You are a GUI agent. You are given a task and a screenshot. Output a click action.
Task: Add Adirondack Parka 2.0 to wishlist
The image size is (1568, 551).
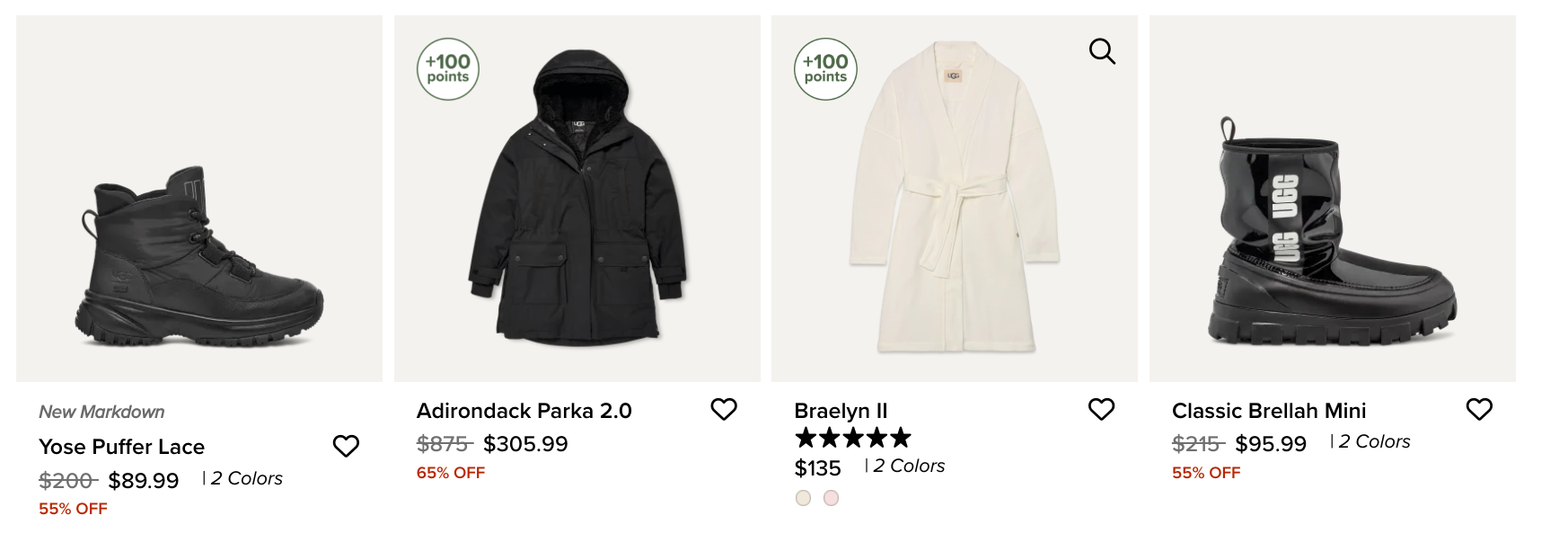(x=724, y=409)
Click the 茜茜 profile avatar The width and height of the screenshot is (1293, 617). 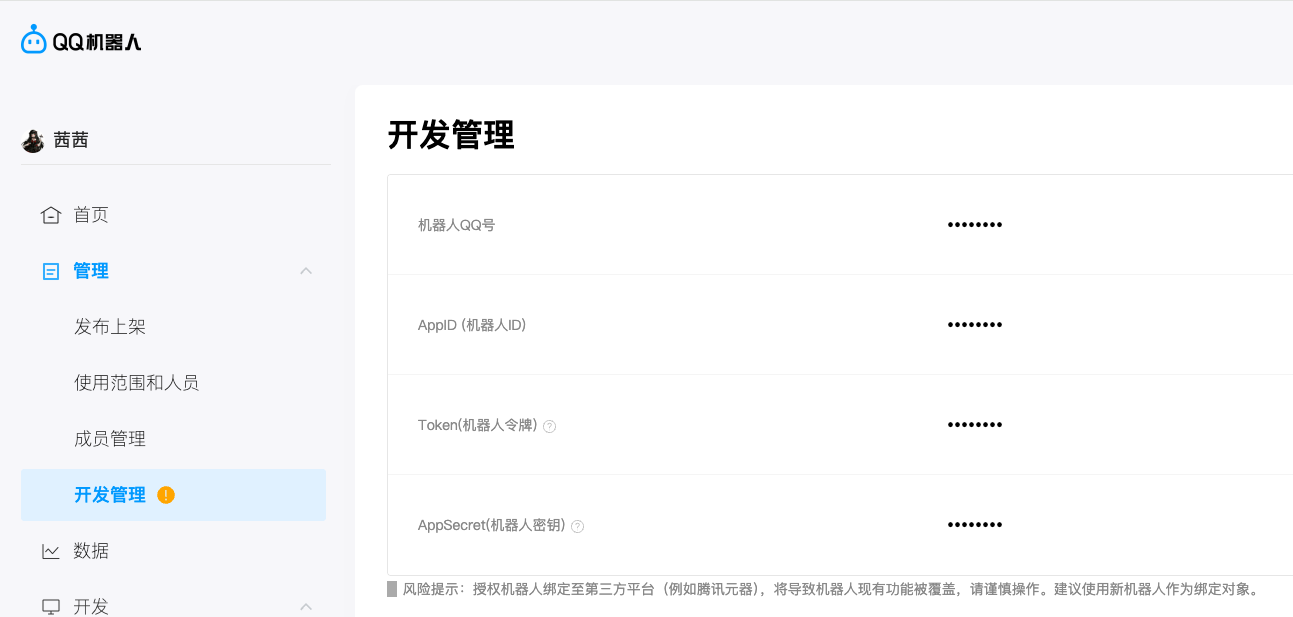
□ □ □
*Prompt*:
Restate the entries above word for word, minus the pictures.

*Written solution*:
You are a GUI agent. You are given a task and a screenshot. Output a click action.
Task: Add Adirondack Parka 2.0 to wishlist
The image size is (1568, 551).
(x=724, y=409)
Click the 茜茜 profile avatar The width and height of the screenshot is (1293, 617). 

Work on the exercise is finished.